> _TASK STATEMENT_
Copy out precisely the lines of the material that follows, beginning with the line containing "At what coordinates" and ending with its last line; exclude pictures.
Segment Start: DATA UNDER STUDY
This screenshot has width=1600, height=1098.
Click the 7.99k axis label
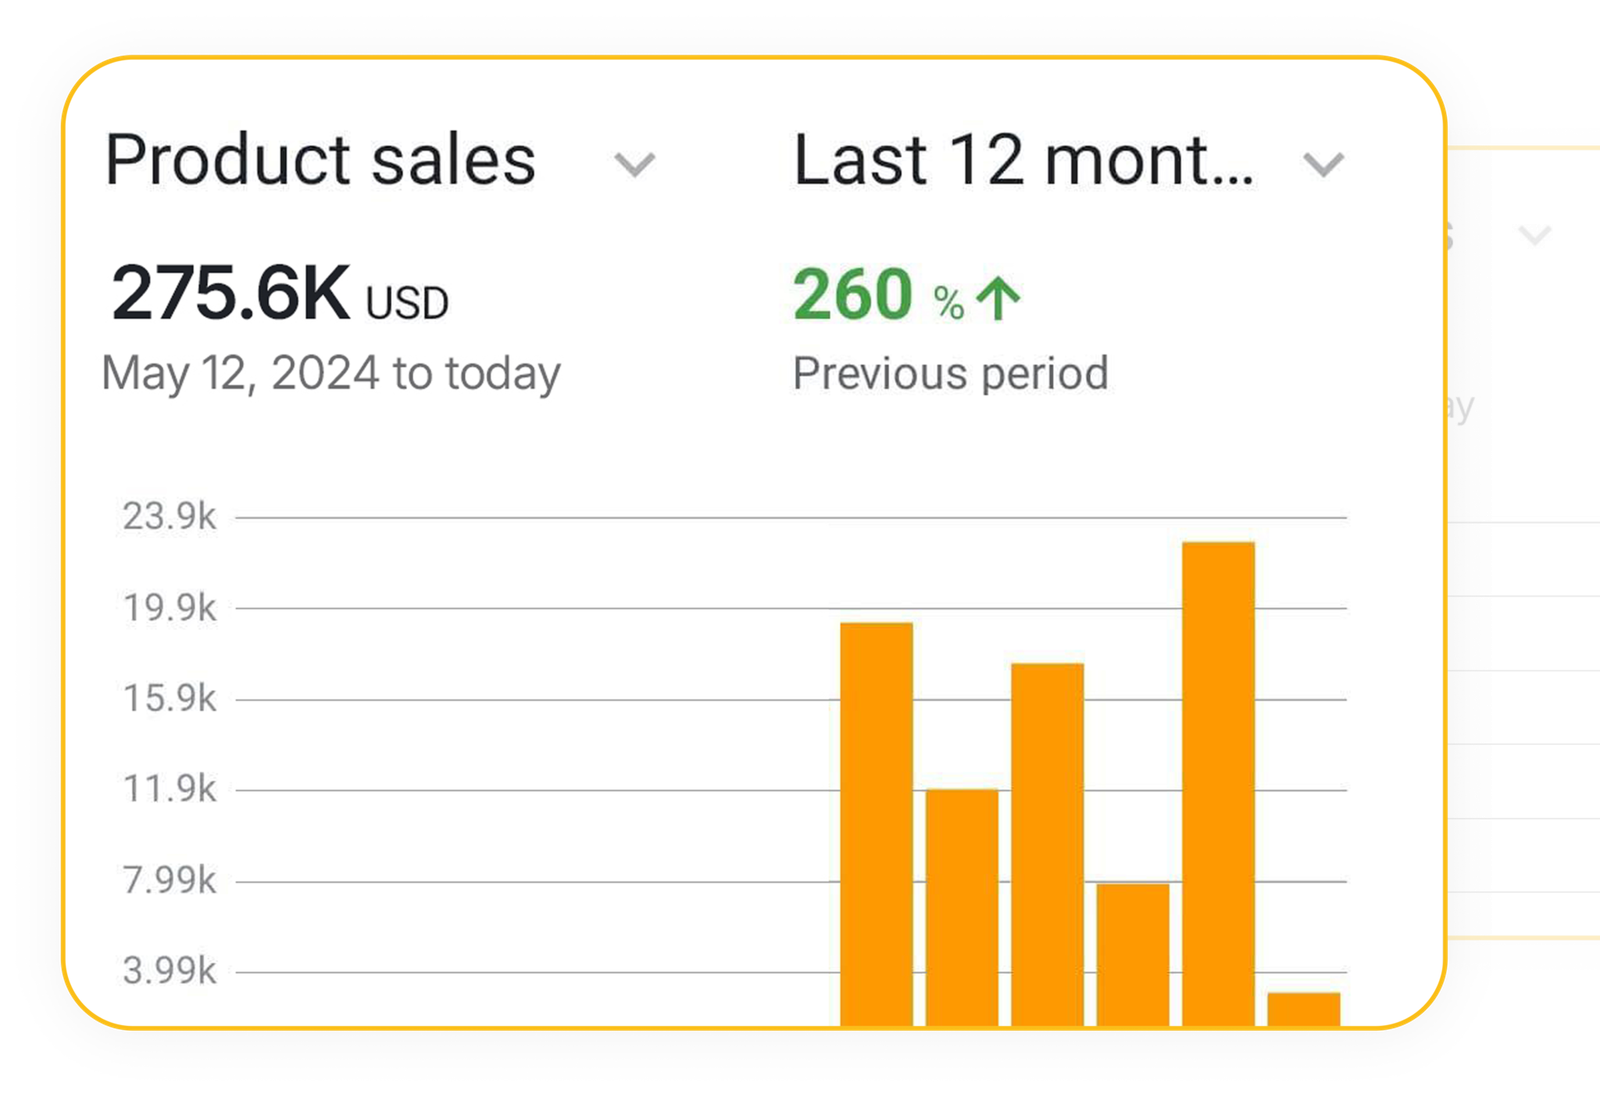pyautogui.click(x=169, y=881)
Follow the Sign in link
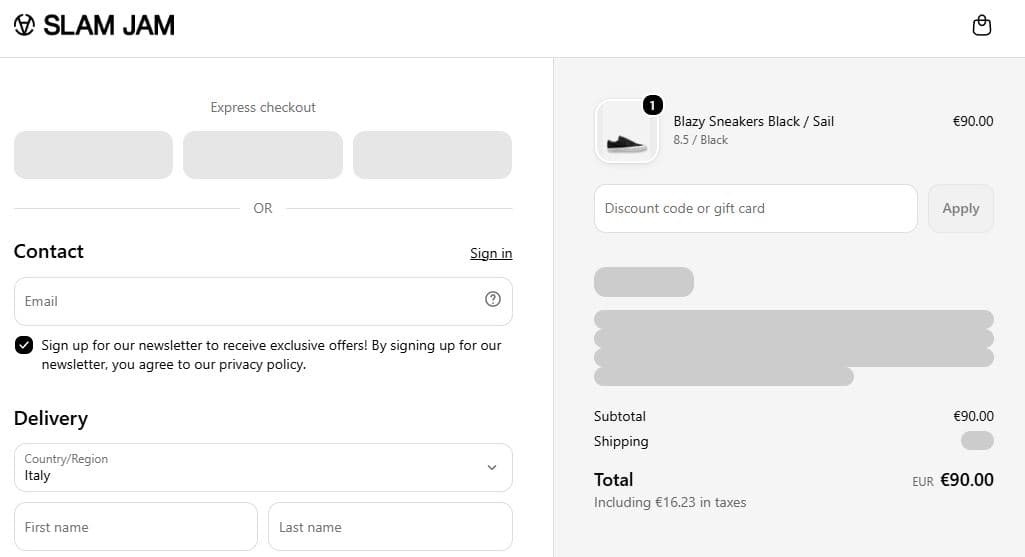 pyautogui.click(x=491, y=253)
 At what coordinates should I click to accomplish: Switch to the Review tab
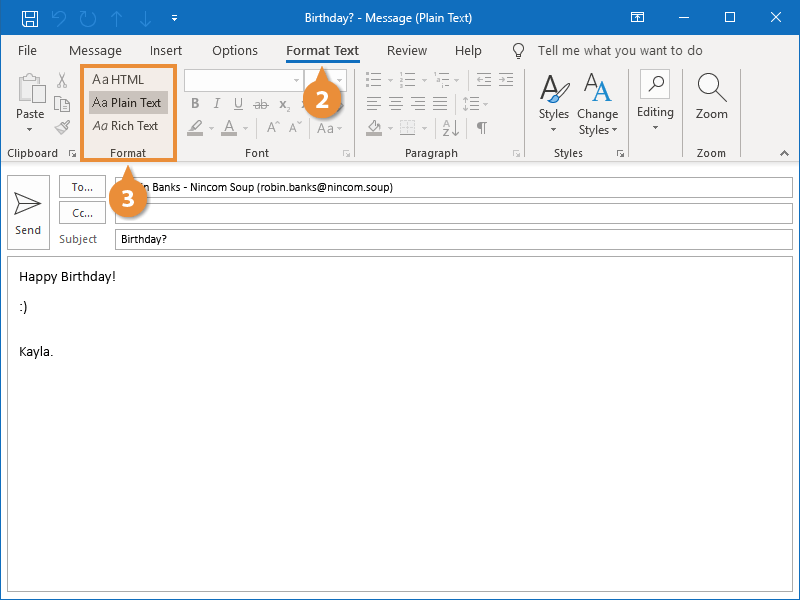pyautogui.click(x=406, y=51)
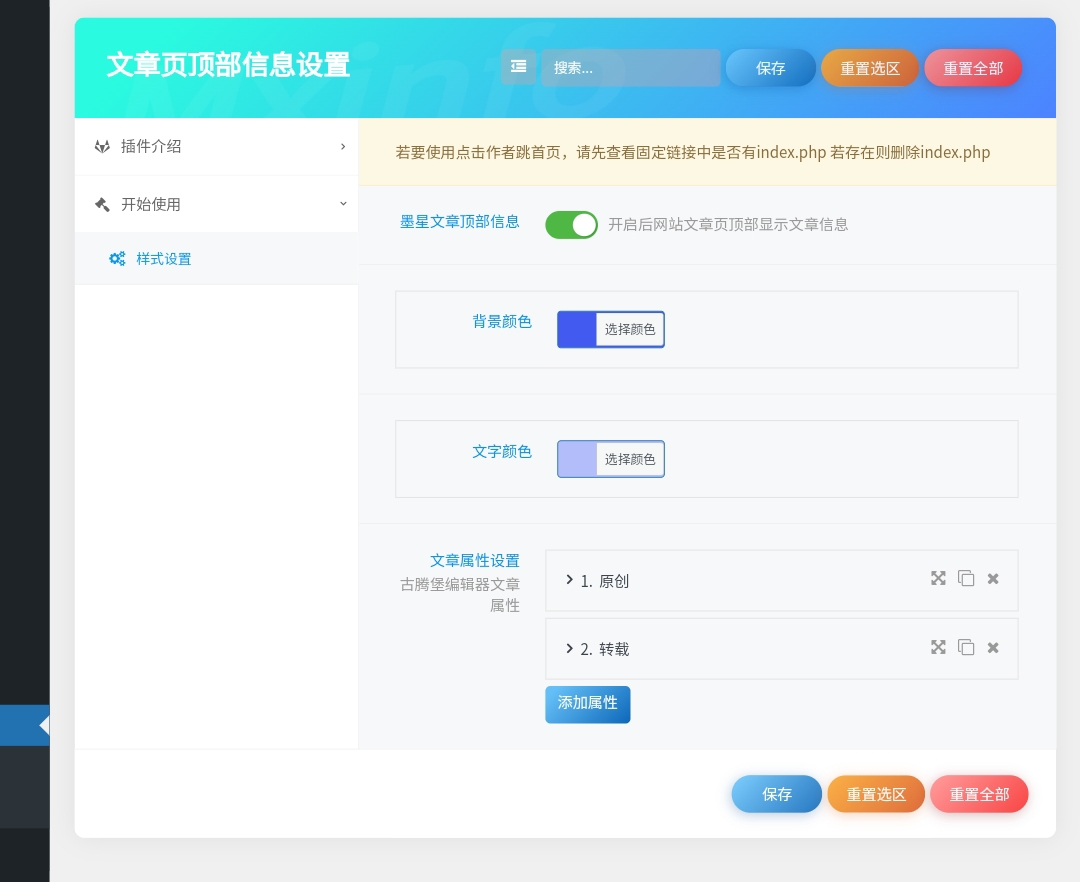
Segment End: DATA UNDER STUDY
> _EXERCISE OUTPUT_
 At what coordinates should I click to accomplish: Switch to the Review tab
pyautogui.click(x=406, y=51)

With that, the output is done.